Sunday, November 3, 2013

Reality of the Single parent’s


Reality of the Single parent’s

Eight years ago I became a single mother of two daughters. When I was going through my divorce, of course I had no idea what I was getting into. I had many unknown fears. But at that time, without knowing much about the single parent reality, I thought since I am living in the USA and the law gives more support to women, we would be okay at least financially. But still being a single parent is a lot more than just financial support. In many cases the mother gets child custody and the father gets visitation rights.  Everyone knows it’s not hidden, men make more than women. But a woman is the one left with the kids to raise all by herself.  When divorce happens normally, not in every case, the father leaves the house and now the mother is responsible for taking care of the house, kids and herself. There are handful of fathers out there who will support their ex-wives and kids happily, the majority does not.   

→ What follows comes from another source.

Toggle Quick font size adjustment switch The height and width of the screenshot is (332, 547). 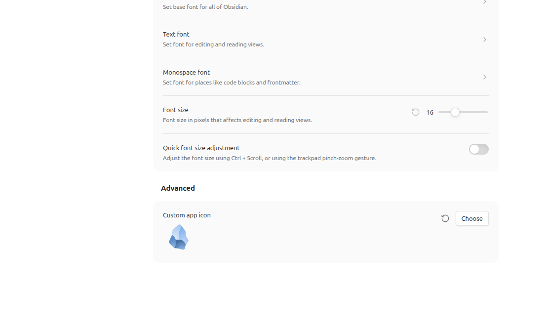click(479, 149)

In my case I decided to go to school, becoming a student and a single parent at the same time. Unfortunately due to the US economy, I had to start supporting my girls and myself at the same time. Raising a child is the hardest job on this planet. Don’t take me wrong, I love my girls more than anyone, they are the best thing that happened to me. But raising a good child isn’t just about feeding or providing a shelter. It’s whole lot more.

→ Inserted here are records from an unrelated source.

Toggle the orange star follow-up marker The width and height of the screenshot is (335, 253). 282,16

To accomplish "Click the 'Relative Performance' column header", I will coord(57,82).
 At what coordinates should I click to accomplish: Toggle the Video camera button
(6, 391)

             I am my girls’ mother, maid, driver, friend, counselor, adviser, supporter, cook, and whole lot more. I believe as a mother, we aren’t just raising one human being, I still remember when I was in high school my principal, whenever she had free time, would come to our classroom and instead of teaching from the text book she would simply talk to us about life. When I got married I tried my best, now my girls are 18 and 19. I can see their foundation is pretty strong. My kids are our next generation, we mothers have a big job and our kids’ futures are in our hands.

I had many days where I felt overwhelmed, frustrated, trapped and very tired. But good mothers don’t quit. Here and there when I reach that point I take a break and then the next day I get up and start walking again. My girls aren’t and never will be a burden to me. But it’s a huge responsibility.